Saved data entries:
============

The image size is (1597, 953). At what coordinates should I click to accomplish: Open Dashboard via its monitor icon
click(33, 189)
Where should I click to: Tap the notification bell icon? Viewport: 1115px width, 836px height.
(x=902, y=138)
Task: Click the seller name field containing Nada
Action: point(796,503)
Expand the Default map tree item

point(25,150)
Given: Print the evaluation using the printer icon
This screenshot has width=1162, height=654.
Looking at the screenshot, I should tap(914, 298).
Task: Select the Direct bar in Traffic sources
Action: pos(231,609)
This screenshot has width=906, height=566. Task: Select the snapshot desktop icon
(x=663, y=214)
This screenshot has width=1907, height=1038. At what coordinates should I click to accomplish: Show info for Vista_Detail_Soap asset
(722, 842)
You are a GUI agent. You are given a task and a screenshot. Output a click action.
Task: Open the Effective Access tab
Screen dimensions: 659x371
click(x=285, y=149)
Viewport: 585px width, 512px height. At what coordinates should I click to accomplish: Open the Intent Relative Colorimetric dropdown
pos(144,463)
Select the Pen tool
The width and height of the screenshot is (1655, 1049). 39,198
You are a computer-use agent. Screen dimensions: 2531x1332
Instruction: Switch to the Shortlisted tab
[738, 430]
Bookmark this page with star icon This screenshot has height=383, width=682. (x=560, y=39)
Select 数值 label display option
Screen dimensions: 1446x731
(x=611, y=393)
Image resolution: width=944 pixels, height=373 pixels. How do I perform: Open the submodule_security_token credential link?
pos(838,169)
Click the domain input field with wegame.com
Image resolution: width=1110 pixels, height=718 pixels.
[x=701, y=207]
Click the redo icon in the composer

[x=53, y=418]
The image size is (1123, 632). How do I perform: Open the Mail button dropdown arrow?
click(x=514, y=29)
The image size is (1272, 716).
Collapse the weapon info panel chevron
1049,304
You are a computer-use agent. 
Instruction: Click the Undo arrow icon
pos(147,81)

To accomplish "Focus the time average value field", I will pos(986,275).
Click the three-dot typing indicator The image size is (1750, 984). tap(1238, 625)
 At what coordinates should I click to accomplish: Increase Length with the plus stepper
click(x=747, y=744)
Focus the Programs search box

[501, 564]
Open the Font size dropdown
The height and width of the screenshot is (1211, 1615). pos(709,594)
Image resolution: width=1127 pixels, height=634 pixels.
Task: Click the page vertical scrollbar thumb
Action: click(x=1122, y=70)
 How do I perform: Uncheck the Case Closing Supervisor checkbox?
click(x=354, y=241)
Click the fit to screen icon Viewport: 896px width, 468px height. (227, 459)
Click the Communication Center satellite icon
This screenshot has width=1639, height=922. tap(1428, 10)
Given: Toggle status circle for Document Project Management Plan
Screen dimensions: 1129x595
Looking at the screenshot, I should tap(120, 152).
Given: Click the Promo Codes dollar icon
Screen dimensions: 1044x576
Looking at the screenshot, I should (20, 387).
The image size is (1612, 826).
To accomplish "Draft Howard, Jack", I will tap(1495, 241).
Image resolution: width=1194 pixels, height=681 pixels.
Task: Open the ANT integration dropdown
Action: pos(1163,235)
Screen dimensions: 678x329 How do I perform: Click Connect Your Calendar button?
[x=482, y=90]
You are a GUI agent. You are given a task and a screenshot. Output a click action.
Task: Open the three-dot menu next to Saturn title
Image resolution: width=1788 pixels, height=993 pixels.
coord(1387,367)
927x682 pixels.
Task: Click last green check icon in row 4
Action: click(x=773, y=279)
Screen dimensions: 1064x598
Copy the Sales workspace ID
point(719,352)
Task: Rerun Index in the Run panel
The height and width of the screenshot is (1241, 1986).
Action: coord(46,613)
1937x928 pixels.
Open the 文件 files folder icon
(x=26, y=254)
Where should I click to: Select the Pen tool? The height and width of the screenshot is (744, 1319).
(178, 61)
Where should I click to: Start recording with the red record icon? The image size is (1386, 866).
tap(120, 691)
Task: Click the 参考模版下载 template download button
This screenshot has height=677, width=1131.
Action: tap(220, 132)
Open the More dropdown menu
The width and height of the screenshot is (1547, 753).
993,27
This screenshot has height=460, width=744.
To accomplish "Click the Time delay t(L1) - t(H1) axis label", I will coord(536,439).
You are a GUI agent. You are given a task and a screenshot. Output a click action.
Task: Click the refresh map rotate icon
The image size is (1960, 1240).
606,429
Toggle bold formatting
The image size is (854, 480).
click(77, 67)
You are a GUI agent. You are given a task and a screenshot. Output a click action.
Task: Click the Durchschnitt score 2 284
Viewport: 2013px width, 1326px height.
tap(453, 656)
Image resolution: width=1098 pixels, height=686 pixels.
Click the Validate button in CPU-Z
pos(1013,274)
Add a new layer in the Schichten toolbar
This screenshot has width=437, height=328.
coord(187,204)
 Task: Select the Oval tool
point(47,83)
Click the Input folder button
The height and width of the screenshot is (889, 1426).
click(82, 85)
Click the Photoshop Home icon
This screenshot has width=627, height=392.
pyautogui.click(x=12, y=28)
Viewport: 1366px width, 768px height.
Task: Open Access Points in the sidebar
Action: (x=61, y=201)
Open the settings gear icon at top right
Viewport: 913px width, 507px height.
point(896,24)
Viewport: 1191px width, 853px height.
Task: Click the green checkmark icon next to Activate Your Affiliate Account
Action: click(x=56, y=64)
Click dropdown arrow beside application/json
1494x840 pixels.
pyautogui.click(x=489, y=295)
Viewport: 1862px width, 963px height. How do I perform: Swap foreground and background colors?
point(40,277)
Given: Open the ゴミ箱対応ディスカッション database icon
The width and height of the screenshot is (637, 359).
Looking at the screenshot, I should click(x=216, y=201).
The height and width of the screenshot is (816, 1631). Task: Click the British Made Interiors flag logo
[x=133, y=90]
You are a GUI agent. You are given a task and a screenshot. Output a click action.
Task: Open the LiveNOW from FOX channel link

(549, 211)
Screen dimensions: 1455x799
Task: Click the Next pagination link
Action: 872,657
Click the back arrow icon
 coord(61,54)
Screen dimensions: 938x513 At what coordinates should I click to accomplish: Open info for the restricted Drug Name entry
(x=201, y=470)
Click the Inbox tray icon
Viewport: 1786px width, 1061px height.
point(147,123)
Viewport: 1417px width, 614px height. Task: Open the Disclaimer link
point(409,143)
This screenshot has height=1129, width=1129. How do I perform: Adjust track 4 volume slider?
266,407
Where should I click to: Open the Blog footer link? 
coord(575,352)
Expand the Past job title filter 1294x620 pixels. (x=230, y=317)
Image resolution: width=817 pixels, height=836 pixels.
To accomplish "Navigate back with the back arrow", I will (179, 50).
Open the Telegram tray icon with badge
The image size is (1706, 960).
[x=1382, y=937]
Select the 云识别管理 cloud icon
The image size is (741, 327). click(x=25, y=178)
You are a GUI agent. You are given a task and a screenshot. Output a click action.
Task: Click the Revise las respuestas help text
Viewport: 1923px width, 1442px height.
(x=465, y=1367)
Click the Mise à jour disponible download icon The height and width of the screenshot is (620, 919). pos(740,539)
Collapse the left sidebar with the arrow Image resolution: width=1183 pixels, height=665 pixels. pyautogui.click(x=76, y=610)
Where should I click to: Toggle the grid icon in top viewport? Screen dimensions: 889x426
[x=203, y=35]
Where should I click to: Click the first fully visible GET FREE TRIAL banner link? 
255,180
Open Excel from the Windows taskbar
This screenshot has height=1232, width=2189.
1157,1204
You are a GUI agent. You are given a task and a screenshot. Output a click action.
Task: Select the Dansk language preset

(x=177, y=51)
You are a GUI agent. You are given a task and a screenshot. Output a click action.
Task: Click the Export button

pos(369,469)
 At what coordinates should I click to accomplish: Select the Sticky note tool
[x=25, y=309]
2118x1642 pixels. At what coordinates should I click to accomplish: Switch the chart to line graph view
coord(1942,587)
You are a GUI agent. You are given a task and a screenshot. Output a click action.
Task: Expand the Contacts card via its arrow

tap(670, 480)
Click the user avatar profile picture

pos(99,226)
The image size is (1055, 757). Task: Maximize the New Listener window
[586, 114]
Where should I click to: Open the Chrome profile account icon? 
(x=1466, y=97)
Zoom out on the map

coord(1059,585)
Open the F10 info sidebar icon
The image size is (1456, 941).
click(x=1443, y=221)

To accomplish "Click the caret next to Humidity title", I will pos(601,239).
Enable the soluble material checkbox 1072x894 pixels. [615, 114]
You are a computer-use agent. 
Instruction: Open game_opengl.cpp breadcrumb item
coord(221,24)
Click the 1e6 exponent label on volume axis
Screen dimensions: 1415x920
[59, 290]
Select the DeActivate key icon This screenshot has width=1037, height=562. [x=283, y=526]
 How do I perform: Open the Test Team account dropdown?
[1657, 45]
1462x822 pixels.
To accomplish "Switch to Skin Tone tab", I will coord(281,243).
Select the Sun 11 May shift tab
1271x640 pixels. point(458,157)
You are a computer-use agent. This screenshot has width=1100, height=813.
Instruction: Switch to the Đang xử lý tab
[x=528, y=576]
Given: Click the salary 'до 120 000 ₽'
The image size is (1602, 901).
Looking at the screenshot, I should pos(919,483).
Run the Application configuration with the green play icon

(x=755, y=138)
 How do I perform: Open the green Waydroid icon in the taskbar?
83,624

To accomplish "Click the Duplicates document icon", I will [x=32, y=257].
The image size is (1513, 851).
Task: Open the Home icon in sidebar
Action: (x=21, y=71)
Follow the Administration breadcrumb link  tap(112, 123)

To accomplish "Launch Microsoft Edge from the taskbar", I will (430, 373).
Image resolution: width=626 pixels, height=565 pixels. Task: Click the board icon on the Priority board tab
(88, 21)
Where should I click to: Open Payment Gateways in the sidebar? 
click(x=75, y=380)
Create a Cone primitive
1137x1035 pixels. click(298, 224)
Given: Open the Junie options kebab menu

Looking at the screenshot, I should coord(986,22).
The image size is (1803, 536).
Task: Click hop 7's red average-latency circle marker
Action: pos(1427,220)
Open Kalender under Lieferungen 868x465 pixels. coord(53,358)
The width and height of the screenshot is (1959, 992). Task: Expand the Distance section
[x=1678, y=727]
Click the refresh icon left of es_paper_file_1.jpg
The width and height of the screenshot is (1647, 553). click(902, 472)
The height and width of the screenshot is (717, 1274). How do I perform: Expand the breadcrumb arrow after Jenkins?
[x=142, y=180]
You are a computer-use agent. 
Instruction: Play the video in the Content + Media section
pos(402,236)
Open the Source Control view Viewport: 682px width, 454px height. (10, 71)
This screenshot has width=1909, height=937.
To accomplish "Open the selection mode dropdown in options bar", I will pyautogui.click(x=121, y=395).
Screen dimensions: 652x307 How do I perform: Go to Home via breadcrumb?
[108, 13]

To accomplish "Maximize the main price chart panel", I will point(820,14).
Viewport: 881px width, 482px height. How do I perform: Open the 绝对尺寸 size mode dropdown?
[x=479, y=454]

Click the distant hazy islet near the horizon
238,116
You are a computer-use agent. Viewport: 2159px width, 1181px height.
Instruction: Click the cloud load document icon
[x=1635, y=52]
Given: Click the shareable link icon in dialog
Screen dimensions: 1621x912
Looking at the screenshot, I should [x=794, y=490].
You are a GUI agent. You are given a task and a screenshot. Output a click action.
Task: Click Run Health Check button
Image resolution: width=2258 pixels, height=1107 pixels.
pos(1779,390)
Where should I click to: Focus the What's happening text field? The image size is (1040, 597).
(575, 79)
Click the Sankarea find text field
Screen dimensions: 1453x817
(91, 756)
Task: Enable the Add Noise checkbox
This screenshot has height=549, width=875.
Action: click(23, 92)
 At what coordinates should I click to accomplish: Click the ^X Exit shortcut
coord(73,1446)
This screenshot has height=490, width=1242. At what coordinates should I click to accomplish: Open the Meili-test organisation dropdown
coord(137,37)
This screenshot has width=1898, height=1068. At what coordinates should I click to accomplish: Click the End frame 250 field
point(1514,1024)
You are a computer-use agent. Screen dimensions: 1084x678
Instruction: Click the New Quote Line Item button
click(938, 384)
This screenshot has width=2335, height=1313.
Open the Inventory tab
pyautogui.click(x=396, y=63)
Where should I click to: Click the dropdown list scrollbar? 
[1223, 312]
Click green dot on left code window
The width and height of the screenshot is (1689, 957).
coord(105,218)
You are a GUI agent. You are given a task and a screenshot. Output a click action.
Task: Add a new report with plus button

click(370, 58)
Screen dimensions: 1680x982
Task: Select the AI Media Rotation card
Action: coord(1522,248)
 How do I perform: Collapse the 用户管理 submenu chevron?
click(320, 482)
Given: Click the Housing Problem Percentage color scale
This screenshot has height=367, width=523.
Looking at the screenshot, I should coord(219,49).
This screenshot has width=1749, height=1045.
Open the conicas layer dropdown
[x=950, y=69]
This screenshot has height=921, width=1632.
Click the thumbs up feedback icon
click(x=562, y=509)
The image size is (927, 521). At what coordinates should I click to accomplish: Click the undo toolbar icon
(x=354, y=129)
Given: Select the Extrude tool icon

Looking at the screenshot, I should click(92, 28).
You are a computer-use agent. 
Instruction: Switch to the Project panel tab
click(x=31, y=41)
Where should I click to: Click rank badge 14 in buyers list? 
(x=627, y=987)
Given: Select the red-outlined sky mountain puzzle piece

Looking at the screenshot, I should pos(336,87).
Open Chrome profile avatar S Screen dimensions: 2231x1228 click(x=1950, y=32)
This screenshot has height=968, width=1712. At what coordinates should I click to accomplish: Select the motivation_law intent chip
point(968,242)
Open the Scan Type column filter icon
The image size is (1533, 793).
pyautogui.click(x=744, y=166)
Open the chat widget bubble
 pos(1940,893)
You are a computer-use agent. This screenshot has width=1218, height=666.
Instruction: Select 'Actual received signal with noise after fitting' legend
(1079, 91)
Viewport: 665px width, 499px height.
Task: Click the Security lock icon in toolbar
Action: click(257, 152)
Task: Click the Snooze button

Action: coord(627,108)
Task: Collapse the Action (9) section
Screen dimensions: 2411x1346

============

**Try it**
Please show the lines in the entries above that hold the string "filter".

**Solution to this exercise**
Expand the Past job title filter 1294x620 pixels. (x=230, y=317)
Open the Scan Type column filter icon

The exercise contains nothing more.